» Given information:
================

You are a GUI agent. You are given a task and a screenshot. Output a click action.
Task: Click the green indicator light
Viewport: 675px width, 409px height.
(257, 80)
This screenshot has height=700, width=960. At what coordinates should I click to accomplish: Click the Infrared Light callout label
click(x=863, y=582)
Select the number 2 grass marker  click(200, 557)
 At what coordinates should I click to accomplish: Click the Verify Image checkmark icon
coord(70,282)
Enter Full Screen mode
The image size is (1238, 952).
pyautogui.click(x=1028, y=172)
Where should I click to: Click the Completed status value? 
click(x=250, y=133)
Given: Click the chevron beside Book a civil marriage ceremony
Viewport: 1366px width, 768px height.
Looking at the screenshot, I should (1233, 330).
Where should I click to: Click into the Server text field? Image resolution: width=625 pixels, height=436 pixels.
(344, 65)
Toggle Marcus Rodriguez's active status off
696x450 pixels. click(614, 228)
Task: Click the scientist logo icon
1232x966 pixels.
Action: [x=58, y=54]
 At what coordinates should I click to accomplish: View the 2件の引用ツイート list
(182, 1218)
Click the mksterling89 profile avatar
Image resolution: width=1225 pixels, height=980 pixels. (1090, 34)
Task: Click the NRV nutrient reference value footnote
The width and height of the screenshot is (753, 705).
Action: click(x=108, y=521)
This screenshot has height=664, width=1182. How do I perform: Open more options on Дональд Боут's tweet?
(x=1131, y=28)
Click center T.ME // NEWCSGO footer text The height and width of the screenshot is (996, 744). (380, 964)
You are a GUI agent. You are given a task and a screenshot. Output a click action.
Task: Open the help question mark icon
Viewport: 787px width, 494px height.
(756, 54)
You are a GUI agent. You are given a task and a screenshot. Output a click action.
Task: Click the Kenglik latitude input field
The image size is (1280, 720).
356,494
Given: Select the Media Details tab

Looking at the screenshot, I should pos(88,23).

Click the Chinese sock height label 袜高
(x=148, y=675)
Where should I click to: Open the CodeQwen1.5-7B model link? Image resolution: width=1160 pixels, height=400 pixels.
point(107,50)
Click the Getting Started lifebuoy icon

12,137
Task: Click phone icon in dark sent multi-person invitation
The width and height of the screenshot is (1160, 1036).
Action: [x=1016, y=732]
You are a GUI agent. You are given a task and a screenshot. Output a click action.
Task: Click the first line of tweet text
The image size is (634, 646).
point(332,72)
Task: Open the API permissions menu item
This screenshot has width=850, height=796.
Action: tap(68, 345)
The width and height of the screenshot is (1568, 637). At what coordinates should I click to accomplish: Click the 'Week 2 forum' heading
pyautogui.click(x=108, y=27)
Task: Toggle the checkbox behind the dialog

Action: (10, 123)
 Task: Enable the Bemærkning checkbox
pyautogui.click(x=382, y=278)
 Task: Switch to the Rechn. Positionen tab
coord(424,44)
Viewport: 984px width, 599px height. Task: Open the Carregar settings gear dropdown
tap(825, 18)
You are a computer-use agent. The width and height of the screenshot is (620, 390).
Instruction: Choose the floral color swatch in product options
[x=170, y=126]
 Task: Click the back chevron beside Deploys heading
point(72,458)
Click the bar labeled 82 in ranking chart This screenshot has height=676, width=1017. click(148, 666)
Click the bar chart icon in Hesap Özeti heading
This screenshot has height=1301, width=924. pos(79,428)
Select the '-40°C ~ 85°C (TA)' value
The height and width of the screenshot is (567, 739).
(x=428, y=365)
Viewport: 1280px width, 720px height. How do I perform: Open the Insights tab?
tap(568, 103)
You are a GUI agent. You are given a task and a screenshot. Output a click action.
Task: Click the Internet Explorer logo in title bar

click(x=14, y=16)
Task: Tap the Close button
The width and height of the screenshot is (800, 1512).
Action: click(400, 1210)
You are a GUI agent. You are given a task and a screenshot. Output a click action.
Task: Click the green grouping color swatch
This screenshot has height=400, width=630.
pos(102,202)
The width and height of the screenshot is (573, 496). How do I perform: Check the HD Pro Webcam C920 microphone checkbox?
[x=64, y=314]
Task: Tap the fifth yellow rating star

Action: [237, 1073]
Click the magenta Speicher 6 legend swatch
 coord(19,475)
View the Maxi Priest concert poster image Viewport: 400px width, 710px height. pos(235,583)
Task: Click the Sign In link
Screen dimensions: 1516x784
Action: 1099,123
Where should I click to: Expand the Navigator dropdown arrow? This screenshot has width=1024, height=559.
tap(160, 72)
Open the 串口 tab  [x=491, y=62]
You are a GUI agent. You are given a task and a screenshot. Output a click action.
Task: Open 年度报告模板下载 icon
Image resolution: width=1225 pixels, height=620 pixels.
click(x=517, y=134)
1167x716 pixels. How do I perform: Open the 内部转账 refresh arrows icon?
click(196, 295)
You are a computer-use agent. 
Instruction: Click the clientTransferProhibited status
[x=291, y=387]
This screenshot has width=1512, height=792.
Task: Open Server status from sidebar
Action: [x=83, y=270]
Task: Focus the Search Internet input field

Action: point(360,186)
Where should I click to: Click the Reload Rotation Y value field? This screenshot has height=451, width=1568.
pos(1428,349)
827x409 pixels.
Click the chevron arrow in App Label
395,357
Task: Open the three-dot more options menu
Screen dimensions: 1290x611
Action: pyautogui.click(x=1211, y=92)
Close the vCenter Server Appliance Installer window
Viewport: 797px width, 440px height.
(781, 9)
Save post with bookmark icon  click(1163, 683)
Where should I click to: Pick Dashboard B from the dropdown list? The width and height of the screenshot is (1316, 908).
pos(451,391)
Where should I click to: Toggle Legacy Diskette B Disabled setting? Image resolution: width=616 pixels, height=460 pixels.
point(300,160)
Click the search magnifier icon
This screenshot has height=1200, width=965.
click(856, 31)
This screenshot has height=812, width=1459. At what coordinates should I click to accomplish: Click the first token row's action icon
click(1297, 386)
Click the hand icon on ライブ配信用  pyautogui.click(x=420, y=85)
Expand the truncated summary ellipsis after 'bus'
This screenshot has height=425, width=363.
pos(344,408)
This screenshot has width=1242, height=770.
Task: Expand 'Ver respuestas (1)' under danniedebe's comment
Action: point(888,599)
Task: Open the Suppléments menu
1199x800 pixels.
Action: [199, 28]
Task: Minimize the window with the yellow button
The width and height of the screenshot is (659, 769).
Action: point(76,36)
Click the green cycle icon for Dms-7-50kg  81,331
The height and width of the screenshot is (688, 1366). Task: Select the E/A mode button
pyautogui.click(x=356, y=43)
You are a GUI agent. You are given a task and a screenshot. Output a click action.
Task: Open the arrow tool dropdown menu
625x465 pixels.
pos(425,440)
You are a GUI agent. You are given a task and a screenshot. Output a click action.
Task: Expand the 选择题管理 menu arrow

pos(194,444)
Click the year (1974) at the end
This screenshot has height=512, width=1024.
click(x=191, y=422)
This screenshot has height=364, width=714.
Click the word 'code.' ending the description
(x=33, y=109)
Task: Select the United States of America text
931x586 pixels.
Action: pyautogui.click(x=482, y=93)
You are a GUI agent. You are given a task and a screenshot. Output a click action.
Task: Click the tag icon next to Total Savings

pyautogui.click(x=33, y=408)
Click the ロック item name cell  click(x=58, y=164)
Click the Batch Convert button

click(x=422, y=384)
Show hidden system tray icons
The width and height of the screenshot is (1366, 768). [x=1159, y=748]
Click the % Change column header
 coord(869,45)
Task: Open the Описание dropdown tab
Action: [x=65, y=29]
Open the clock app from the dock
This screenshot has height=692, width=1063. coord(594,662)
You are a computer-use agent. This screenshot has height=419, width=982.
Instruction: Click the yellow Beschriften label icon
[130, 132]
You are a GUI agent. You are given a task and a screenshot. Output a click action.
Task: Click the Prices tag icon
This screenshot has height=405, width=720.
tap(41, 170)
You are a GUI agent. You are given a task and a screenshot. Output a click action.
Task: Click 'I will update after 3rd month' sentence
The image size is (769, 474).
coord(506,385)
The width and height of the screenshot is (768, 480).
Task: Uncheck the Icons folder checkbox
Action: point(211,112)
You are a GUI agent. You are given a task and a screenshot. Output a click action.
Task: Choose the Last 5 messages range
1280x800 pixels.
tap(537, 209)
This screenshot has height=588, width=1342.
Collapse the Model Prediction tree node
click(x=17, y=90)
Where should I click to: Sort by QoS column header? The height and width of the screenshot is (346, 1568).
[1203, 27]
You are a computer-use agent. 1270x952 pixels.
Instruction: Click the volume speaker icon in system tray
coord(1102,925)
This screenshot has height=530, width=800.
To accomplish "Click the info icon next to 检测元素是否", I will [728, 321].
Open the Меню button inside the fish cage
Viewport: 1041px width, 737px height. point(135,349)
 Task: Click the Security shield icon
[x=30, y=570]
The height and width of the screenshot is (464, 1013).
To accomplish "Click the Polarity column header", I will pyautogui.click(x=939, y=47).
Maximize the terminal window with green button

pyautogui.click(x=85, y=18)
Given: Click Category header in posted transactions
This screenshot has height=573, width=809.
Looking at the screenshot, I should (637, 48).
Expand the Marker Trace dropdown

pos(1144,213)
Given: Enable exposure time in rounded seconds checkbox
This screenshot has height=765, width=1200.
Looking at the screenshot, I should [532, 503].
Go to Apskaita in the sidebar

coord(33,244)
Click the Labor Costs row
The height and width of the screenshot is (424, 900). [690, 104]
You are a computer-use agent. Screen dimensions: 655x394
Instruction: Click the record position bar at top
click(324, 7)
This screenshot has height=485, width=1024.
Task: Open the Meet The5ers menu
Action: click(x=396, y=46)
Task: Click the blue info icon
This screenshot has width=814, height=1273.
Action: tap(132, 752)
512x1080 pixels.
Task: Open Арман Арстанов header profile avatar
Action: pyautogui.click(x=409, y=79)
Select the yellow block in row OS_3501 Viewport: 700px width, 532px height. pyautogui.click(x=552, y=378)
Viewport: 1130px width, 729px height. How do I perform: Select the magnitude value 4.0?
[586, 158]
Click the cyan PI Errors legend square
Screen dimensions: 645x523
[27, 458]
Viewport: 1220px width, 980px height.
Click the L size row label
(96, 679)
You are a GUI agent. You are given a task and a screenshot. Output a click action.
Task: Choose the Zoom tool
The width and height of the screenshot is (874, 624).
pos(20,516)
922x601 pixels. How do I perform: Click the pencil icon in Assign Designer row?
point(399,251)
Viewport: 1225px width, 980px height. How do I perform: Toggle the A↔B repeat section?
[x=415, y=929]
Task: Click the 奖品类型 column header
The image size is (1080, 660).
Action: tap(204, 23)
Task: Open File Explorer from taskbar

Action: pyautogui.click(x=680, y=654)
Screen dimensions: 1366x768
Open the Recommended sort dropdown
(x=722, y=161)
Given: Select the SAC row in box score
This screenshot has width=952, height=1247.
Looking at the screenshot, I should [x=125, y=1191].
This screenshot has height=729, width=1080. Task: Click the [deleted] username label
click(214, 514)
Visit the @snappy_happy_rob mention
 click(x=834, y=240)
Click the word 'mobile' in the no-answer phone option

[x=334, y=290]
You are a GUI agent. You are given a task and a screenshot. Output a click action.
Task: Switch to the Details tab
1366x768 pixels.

================

» What the exercise asks: Reproduce exactly the lines above from the line with "Task: Switch to the Rechn. Positionen tab" to the line with "You are a computer-use agent. The", including both, and add nothing.

» Solved problem:
 Task: Switch to the Rechn. Positionen tab
coord(424,44)
Viewport: 984px width, 599px height. Task: Open the Carregar settings gear dropdown
tap(825, 18)
You are a computer-use agent. The width and height of the screenshot is (620, 390).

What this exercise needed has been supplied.